Des réseaux sociaux à l’intelligence artificielle : Comment la vitesse de la technologie panique le régime obsolète de Bangui

Rédigé le 29 juillet 2026 .
Par : la rédaction de Corbeau News Centrafrique, CNC
Le Haut Conseil de la Communication de République centrafricaine affiche sa totale détresse technique devant l’émergence de l’intelligence artificielle, tentant de masquer la fragilité d’un pouvoir dépassé par la modernité.
L’évolution fulgurante des technologies numériques plonge les autorités de Bangui dans un état de sidération institutionnelle totale. Le Haut Conseil de la Communication, habitué aux méthodes de censure classiques sur les médias traditionnels, se retrouve totalement désarmé devant la prolifération des contenus générés par l’intelligence artificielle. Les récentes déclarations officielles contre les montages vidéos satiriques prouvent que le gouvernement n’avait absolument pas anticipé la rapidité de cette transition technologique. Ce décalage profond entre un appareil d’État archaïque et les outils du web moderne pousse le régime à adopter des postures défensives disproportionnées. Faute de pouvoir contrôler les algorithmes et les flux d’informations transfrontaliers, la présidence utilise ses institutions pour diaboliser les outils de communication de la nouvelle génération.
Cette panique se traduit par des initiatives policières particulièrement maladroites pour tenter de freiner l’usage d’Internet. La volonté de traquer chaque opposant sous pseudonyme et de réguler les applications de messagerie instantanée démontre une méconnaissance crasse du fonctionnement global des réseaux sociaux. En cherchant à imposer des restrictions techniques sur les cartes SIM par le biais de l’ARCEP, le pouvoir centrafricain espère naïvement ramener le débat public à l’ère pré-numérique. Les dirigeants actuels perçoivent chaque innovation comme une menace directe pour la survie de leur système de gouvernance, plutôt que comme un levier de développement pour la jeunesse. L’appareil sécuritaire se focalise sur la surveillance des téléphones cellulaires, désertant ses missions réelles pour traquer des caricatures virtuelles qui ébranlent l’autorité de l’exécutif.
Cette incapacité à s’adapter à la liberté numérique pousse les responsables du HCC à inventer des concepts théocratiques pour exiger le silence de la population.
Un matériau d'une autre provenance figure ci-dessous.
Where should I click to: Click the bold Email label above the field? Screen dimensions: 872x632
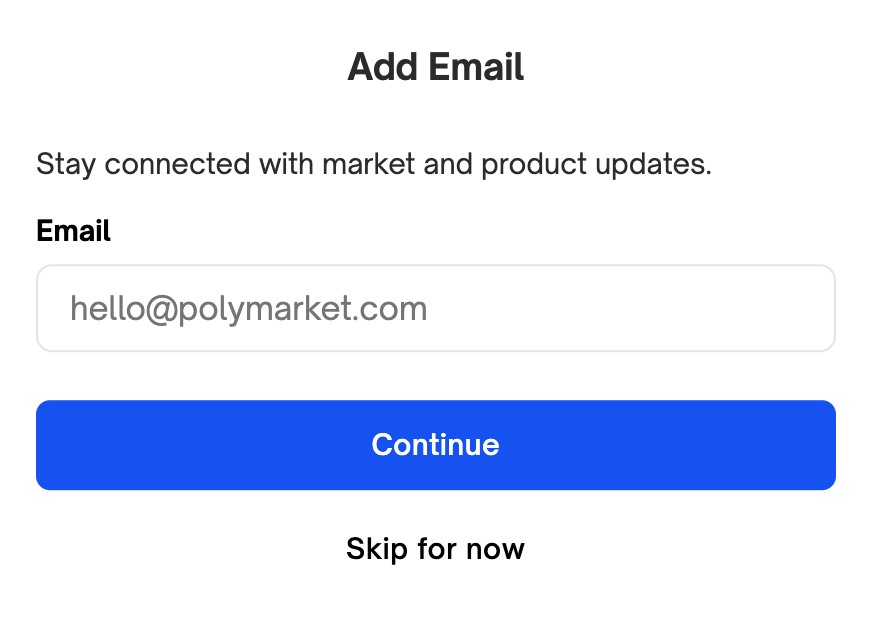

En qualifiant le respect du chef de l’État de principe sacré, l’institution tente de hisser le président au rang de divinité intouchable, à l’abri de toute critique citoyenne. Cette sacralisation forcée s’apparente à une régression politique majeure, visant à transformer des citoyens connectés en fidèles sujets soumis au dogme du parti. Les menaces proférées à l’encontre de la diaspora et les demandes de fermeture de profils auprès des multinationales américaines illustrent la dérive d’un pouvoir qui veut pénaliser l’humour et la dérision. Le régime de Bangui refuse les règles de l’espace public mondialisé, préférant militariser le cyberespace national pour protéger un culte de la personnalité obsolète.
L’arsenal judiciaire brandi par les procureurs et la police technique confirme ce choix de la répression aveugle comme unique réponse au progrès technique. La loi sur la cybercriminalité devient l’arme principale pour criminaliser la dissidence intellectuelle et interdire l’usage créatif des nouvelles technologies. Les institutions républicaines s’embourbent dans des procédures d’identification impossibles à matérialiser, démontrant l’inefficacité de l’appareil administratif face à la décentralisation d’Internet. La jeunesse centrafricaine se voit ainsi sommée de renoncer à l’exercice de ses droits fondamentaux en ligne pour préserver la tranquillité d’un sommet de l’État terrorisé par l’esprit critique.
La multiplication des avertissements officiels engendre un climat de surveillance généralisée où la simple consultation d’une vidéo parodique devient un acte suspect. Les réseaux de télécommunications locaux se transforment en outils d’espionnage d’État, au détriment de la vie privée des abonnés. Les dirigeants préfèrent paralyser l’économie numérique naissante plutôt que d’accepter la libre circulation des idées et la contestation politique légitime. Cette traque obsessionnelle des créateurs de contenus numériques dévoile au grand jour la panique d’un système politique à bout de souffle.